Selma Blair and the Poker House
(213): You’re essentially playing Lori’s mom in the film – did you ever meet her?
SB: No I didn’t – she wasn’t there when we were shooting. She was there at a screening I was at, but I didn’t see her.
(213): Would meeting her have changed your interpretation of the character at all?
SB: It might have because she’s a very different women now. She’s a successful businesswoman and has been. So I didn’t want to smarten her up. I’m afraid if I would have seen her in that way I would have added elements of that and this is a woman that’s really messed up.
(213): With such a diverse body of work, from The Poker House to Storytelling to even Hellboy, is there anything specific you look for when choosing a project to work on?
SB: No, I’m just all over the place. Sometimes it’s the director, sometimes there’s like two words in that script where I’m like I wanna say those words! The whole rest of the script might be hogwash, but your like I get one scene where I get to do this so it’s gonna be fun.

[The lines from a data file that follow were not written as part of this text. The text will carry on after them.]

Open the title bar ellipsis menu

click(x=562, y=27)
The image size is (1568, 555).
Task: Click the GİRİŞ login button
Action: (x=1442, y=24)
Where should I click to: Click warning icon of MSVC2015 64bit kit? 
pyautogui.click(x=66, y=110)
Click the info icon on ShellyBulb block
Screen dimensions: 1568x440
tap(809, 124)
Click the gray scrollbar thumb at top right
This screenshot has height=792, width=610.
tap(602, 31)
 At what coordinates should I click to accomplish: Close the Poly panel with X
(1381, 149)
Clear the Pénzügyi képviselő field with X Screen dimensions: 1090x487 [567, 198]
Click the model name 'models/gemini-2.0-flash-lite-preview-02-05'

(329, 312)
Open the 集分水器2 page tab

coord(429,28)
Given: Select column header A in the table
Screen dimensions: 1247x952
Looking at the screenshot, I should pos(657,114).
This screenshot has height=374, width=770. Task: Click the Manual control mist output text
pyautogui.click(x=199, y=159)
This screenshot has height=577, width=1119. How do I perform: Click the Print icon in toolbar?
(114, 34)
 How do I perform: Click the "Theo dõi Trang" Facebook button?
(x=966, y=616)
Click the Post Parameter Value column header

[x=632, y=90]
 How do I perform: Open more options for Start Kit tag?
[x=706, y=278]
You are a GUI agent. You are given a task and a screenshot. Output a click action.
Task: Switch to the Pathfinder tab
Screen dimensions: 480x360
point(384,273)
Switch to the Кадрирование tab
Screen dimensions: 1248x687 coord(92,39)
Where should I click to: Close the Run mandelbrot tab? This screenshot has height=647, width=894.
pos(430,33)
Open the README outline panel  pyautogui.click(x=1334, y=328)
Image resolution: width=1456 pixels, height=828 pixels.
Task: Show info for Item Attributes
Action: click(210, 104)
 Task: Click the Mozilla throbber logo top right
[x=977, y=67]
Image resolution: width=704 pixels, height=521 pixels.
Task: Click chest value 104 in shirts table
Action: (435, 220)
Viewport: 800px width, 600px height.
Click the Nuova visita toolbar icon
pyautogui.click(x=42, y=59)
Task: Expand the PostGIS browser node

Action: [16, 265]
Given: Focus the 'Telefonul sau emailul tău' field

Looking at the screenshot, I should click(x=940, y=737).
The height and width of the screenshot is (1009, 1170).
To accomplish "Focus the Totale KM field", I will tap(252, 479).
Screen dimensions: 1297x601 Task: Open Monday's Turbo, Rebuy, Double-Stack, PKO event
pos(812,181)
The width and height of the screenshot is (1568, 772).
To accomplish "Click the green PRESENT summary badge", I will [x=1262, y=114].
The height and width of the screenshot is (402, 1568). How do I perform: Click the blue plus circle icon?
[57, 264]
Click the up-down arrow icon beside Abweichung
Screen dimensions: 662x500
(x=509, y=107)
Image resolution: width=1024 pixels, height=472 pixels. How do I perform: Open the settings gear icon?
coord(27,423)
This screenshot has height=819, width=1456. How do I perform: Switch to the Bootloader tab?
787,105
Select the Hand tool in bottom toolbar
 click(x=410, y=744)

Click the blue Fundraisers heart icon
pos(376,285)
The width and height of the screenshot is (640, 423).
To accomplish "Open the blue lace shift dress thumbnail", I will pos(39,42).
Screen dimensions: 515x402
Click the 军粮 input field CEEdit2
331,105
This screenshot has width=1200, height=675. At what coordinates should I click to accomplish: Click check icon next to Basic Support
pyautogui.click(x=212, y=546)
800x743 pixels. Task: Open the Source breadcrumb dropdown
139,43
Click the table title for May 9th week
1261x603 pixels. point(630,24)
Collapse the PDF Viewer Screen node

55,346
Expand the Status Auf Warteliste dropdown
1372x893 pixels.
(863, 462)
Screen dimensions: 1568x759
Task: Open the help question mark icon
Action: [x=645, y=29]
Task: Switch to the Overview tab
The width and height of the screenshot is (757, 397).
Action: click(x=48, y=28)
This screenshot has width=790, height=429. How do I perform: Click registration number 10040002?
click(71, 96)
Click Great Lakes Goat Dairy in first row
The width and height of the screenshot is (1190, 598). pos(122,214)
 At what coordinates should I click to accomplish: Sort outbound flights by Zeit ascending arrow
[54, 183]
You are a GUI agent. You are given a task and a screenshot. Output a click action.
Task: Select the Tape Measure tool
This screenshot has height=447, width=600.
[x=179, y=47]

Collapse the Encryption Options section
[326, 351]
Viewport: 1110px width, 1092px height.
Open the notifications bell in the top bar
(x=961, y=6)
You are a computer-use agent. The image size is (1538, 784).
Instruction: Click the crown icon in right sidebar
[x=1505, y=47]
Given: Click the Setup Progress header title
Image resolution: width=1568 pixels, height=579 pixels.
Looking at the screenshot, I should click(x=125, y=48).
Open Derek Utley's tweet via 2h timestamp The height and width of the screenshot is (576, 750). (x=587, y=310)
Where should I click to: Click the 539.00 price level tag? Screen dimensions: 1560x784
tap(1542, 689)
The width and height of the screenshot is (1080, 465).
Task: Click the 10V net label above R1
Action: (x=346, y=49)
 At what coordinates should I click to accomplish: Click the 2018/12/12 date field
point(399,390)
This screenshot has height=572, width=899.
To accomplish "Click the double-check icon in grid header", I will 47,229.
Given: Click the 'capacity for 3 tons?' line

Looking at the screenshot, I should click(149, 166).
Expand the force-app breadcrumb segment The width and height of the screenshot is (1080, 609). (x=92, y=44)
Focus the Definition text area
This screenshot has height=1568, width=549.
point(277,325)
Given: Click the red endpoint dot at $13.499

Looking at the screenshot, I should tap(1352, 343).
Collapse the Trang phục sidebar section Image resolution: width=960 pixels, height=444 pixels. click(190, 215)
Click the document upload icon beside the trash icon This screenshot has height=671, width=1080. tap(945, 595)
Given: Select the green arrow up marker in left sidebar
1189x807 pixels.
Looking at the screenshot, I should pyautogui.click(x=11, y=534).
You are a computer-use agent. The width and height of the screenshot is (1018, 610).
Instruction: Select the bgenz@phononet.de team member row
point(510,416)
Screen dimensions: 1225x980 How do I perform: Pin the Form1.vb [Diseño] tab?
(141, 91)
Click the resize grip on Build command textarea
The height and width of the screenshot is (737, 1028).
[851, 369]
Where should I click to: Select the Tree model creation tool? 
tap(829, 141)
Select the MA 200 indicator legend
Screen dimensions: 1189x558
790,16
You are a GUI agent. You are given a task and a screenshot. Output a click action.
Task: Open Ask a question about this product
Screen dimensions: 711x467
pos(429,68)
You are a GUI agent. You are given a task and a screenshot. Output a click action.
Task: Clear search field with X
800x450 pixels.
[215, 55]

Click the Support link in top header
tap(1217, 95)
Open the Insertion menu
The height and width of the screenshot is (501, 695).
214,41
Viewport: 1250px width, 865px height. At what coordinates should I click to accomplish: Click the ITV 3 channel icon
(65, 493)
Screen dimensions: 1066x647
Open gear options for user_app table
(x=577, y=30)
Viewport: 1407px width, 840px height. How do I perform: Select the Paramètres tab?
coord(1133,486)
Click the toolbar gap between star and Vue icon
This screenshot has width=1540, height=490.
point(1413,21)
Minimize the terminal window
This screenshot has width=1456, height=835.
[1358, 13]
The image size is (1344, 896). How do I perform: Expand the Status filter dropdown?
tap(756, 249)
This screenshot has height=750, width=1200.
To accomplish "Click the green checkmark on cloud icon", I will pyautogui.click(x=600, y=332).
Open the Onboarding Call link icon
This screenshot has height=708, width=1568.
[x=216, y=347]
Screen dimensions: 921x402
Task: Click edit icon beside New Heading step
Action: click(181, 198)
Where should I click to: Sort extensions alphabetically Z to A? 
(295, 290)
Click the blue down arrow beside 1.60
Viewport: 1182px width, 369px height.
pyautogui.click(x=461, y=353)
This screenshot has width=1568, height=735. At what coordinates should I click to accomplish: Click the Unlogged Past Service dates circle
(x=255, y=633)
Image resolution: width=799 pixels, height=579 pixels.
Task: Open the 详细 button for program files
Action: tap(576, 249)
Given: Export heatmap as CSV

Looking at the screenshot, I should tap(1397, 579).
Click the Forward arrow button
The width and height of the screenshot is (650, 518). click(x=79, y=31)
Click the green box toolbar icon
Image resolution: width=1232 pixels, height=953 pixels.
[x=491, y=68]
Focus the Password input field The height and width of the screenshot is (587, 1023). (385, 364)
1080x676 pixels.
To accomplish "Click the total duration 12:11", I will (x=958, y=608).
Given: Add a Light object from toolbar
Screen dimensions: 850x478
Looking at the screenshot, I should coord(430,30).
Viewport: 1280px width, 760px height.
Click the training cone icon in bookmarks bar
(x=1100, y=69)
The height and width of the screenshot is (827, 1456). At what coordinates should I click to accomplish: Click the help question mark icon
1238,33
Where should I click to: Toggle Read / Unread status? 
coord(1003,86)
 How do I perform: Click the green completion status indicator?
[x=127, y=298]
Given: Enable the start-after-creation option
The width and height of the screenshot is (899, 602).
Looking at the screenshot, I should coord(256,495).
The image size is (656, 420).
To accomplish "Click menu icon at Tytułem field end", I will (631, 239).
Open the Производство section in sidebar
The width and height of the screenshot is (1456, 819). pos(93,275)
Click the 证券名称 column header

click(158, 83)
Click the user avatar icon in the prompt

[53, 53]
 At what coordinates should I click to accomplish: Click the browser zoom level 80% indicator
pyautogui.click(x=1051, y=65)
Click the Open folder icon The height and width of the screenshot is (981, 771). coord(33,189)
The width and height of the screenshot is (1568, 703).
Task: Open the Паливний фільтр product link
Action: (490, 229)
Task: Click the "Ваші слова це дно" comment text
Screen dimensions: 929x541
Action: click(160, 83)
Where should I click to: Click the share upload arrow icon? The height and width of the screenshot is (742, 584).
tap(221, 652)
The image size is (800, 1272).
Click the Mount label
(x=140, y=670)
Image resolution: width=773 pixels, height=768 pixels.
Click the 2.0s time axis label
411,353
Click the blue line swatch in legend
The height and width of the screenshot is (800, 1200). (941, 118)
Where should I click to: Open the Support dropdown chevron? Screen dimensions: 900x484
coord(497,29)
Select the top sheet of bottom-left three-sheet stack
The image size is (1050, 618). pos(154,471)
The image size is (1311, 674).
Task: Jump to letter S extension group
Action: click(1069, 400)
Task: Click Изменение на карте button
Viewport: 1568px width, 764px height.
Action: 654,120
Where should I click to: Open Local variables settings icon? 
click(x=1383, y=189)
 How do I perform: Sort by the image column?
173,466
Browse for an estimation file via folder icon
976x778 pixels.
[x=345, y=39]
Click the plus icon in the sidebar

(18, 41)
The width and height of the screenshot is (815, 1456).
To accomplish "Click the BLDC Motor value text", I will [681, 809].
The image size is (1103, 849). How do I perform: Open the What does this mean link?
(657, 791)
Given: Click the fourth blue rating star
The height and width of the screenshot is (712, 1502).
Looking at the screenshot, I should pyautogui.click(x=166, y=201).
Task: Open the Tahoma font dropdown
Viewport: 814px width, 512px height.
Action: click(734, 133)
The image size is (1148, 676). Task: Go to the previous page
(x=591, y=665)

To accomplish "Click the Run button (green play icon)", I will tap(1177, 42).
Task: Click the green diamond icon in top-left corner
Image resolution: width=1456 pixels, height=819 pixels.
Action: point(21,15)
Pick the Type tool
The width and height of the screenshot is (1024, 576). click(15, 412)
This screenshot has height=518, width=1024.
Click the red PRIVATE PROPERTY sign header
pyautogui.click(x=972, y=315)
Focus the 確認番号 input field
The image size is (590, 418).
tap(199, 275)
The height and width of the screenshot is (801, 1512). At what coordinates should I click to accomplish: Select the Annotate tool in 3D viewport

(213): As far as Liz Sherman in Hellboy goes, is it odd for you going into a store and seeing a doll of yourself?
SB: I love it – I just love it! I have no shame! (Laughs) Everyone else is like “Oh, it’s weird!’ and I’m like, ‘No way – it’s not weird!’ I wish I could give it to all my friends. I love it – she’s so petite and she looked taller!
(213): Did you feel there were things on Hellboy 2 that you incorporated from the first film but never got a chance to do?
SB: It was really tricky on Hellboy 2 because it was a completely different character. In Hellboy one she was so damaged and had all this baggage – she was like a twelve year old. It was a very sweet awkward kind of gothic weird thing and then in the second one she was a woman and it was important and that was difficult. It was a very different character.
(213): I have to ask – since Todd Solondz is so secretive about his process as a director, could you talk about working with him on Storytelling?
SB: I love Todd. Forever I will consider him to be one of my dearest friends even though we don’t speak very much right now. He is a very private man and a very special man and I think he says what he wants through his work. His writing is so succinct, his things are so darkly comedic and I find to be very true. He’s very specific and it was such a perfect and controlled environment – I’ve never loved being on a set as much as I did on Todd’s.